_TASK BRIEF_.
Emit a verbatim copy of the lines below from the line with "Kontakt (708, 148)" through the line with "Actualités juridiques (176, 256)", excluding pictures and everything outside that range.

_DATA FOR THIS TASK_.
----------------------------------------

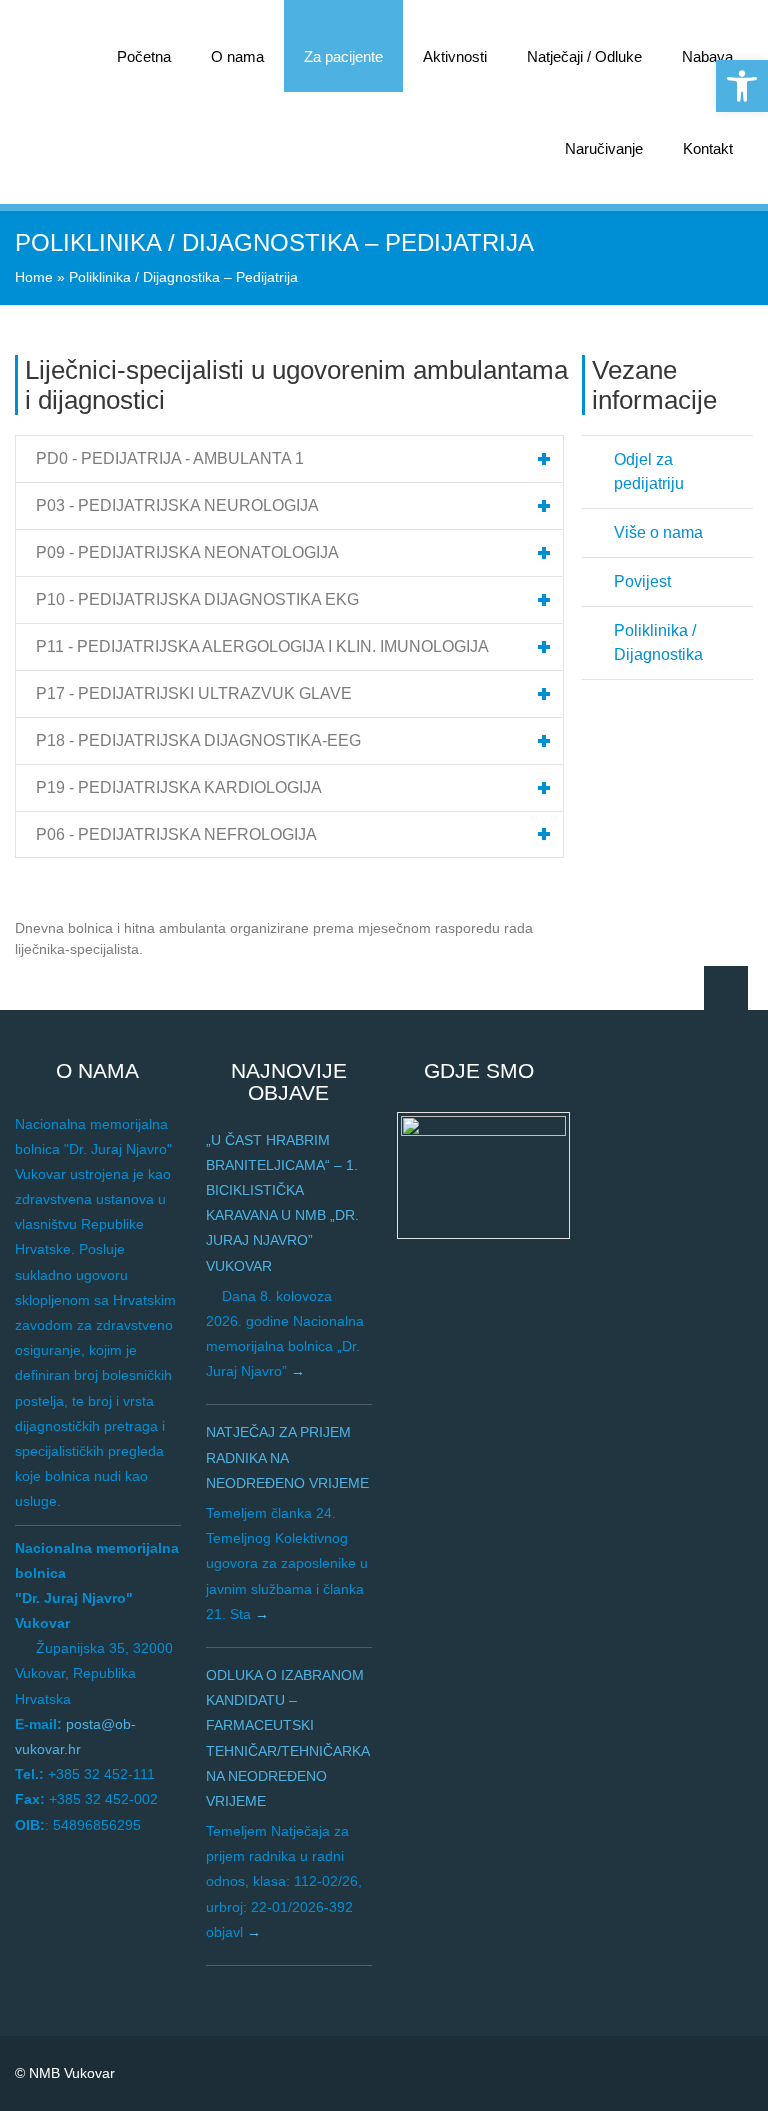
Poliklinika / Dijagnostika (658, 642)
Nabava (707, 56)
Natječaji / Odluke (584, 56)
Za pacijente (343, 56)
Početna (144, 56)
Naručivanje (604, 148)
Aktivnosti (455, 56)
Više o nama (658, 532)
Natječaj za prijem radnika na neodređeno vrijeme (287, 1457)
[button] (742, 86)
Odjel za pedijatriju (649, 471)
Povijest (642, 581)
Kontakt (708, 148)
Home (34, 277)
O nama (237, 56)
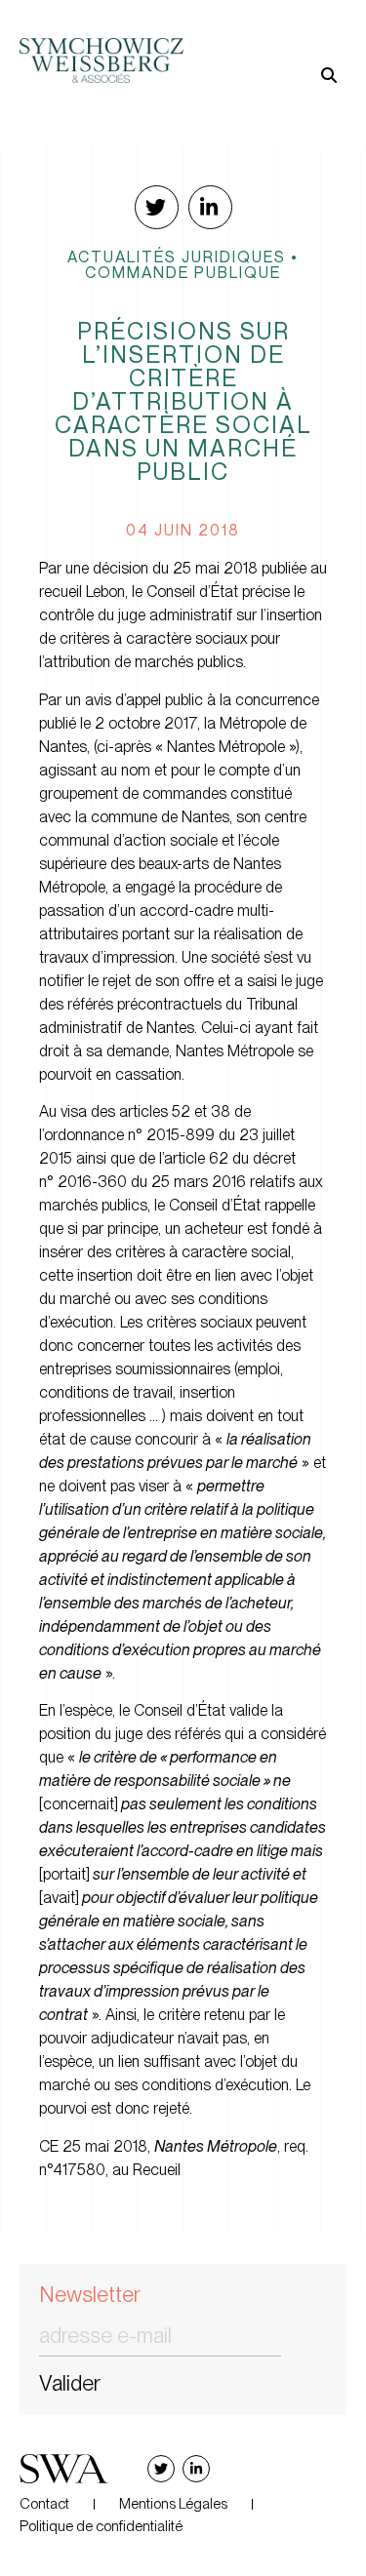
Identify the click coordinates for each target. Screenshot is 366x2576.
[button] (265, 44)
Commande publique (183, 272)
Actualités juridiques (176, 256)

----------------------------------------

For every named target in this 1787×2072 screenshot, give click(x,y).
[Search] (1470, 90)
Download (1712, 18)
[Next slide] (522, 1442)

----------------------------------------

_EXPECTED OUTPUT_.
Kontakt (708, 148)
Home (34, 277)
O nama (237, 56)
Identify the click coordinates for each target. Screenshot is 366x2576.
[button] (265, 44)
Commande publique (183, 272)
Actualités juridiques (176, 256)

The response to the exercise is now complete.